Vocally, this is like poetry recited over top of the music, something like the Beat poets of the '60s would do. Don't look for verses or choruses or expect an always-clear vocal mix – in "Volition," the shouting, echoing recording obscures Sauder's words. He sings in a rounded, nasal, vaguely offhand way, with little concern for any particular technique or style. "Closed Eye" is the shortest track and again has no real tempo – it's just drifts of instruments (keyboard, guitar, ambient sound) and occasional swaths of siren-like shrieking that reach piercing, almost unpleasantly disturbing levels. There's no vocals here – this seems to serve as an interlude between the lengthier pieces.
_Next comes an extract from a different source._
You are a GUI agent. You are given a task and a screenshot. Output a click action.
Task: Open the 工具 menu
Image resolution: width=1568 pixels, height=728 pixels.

"Century Of The Self" starts out with a vocal, a commentary on capitalism and consumerism and selling oneself out. It's briefly amusing to hear Sauder cram the word "individuality" into a line, like there's barely room for it, and he plays very loosely with fitting the words into the space given. This has a structure – no chorus mind you, but a structure, a groove, a tempo, at least at first. It becomes monotone, then Sauder yells and chants syllables for a while beneath tribal drumming and pulses of electric guitar. His singing throughout is very subtly off-key, even in the spoken section.The last portion is a fairly jaunty breakdown with more Eastern guitar/string/keyboard stylings and Yoder's quite punchy drumming. And the sparse fade out tidily refers back to the first piece. Sauder's shouted lines exhort change – "you are not a number, and we get outnumbered," and "we're tired of being bought and sold," for instance. I appreciate what he's saying and getting at and the suitably snide tone – but it does get a little preachy at times.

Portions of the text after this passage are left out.